On the 25th of May 2018, the EU GDPR came into effect, setting out rules for the protection of personal data. This chapter introduces principles and practices related to data protection, including privacy and informed consent, based on the European legal framework of the GDPR as applied by WOREL in Belgium. Outside Europe, other regulations that are not covered in this chapter apply. Although the GDPR reflects standards from one regulatory setting, the guidance provided here is intended for use by individuals and organisations working across different countries and systems, particularly in the context of PPI in guideline development.

Projects with PPI often need to collect and process personal or health-related information from individuals with lived experience. The GDPR also includes the principle of accountability, meaning organisations must be able to demonstrate that appropriate data protection measures are in place. Regardless of where the project takes place, this information must be handled responsibly and ethically.

Data protection and privacy

Under the EU GDPR (Regulation (EU) 2016/679), all professionals and organisations working in a structured manner with personal information must demonstrate that adequate measures are in place to protect that data. Data protection is a specific way of safeguarding the broader right to privacy, particularly when personal data is collected or processed. So, this right should also be respected for all patients and public members who contribute to the guideline development process.

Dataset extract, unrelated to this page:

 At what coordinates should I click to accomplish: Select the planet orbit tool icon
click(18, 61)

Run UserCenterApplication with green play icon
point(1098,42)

Data protection applies whenever personal data is collected, stored, or processed during PPI in guideline development. Data protection is needed when that data can be used to directly or indirectly identify an individual, and its application should always be adapted to the specific organisational or national context. For data protection principles relevant to guideline development activities, see the section on examples of guideline development activities in which data protection principles, including informed consent, apply.

The GDPR provides individuals with the following rights:

  • The right to be informed about how one’s personal data is collected, used, shared and stored.
  • The right to access one’s own personal data.
  • The right to correct one’s data.
  • The right to restrict the processing of one’s data.
  • The right to withdraw consent or object to processing. Individuals may withdraw consent (or object where another lawful basis is used), which stops any further collection or use of their identifiable data. Data that have already been fully anonymised are no longer personal data and so may continue to be used.
  • The right to object to automated decision-making and profiling.

These rights should be explained to the patient and public member before they start their involvement opportunity. An informed consent form with information on how these rights will be protected should be provided, if the involvement opportunity is part of a research project. If the project is being done outside a research context, the guideline developers should provide a patient information sheet with such information. Explain that if a person feels that their data has been used incorrectly, they may file a complaint with the supervisory authority.

Data protection and informed consent

Data protection is an ethical cornerstone and a quality-enhancing practice in for PPI guideline development. It respects the autonomy of individuals by allowing them to make fully informed decisions about their participation (Narkhede et al. 2025). When involving patients and public, obtaining informed consent strengthens the legitimacy and acceptance of the final product among the broader healthcare community (Nwebonyi et al. 2022). Transparent communication about the objectives, methodology or involvement opportunity, and use of their contributions fosters trust and prevents any sense of exploitation, particularly among vulnerable groups.

Patients and public members involved in guideline development groups are often invited to share deeply personal and sometimes distressing experiences, whether through testimonies, interviews, surveys, focus groups, or as members of guideline committees. These contributions may involve highly sensitive topics such as illness, treatment burdens, emotional distress, or impacts on relationships and dignity. Other personal characteristics such as gender, sexual orientation, disability, ethnicity or religion may also be shared. Patient and public members of guideline development groups might have their names included in guideline documents published online in a public domain. Without clear assurances about how their information will be handled, stored, and shared, participants may feel exposed or uncertain about speaking openly.

Strong data protection practices, including clarity about consent, confidentiality, and the possibility to withdraw contributions, help create psychological safety. When participants understand their rights and trust that their information will be treated with care, they are more likely to share openly and meaningfully.

Granting informed consent empowers participants by formally recognising their lived experience as a form of expertise. This shifts their role from passive informants to active partners in co-creation and fosters a sense of equality that is vital for genuine collaboration. (Narkhede et al. 2025; Sugino 2024; Xu et al. 2020.)

Beyond its ethical importance, informed consent also significantly improves the quality of the guidelines themselves. When contributors feel safe, respected and valued, they are more likely to share honest and meaningful experiences (Nwebonyi et al. 2022). In turn, we can assume that the final guidelines are more likely to be aligned with real-world needs.

Finally, incorporating informed consent reflects professional standards in guideline development, providing structure and clarity to working groups and aligning with widely accepted ethical principles. This emphasises that all knowledge creation, regardless of format, deserves respect and integrity. See the example Informed Consent Form used by WOREL in Resource 1.

Special considerations apply when guideline developers involve vulnerable groups, such as children and young people, people with severe mental health conditions, or people with learning disabilities. Developers will need to consult their local laws and legislation, for example, on mental capacity and Gillick competence.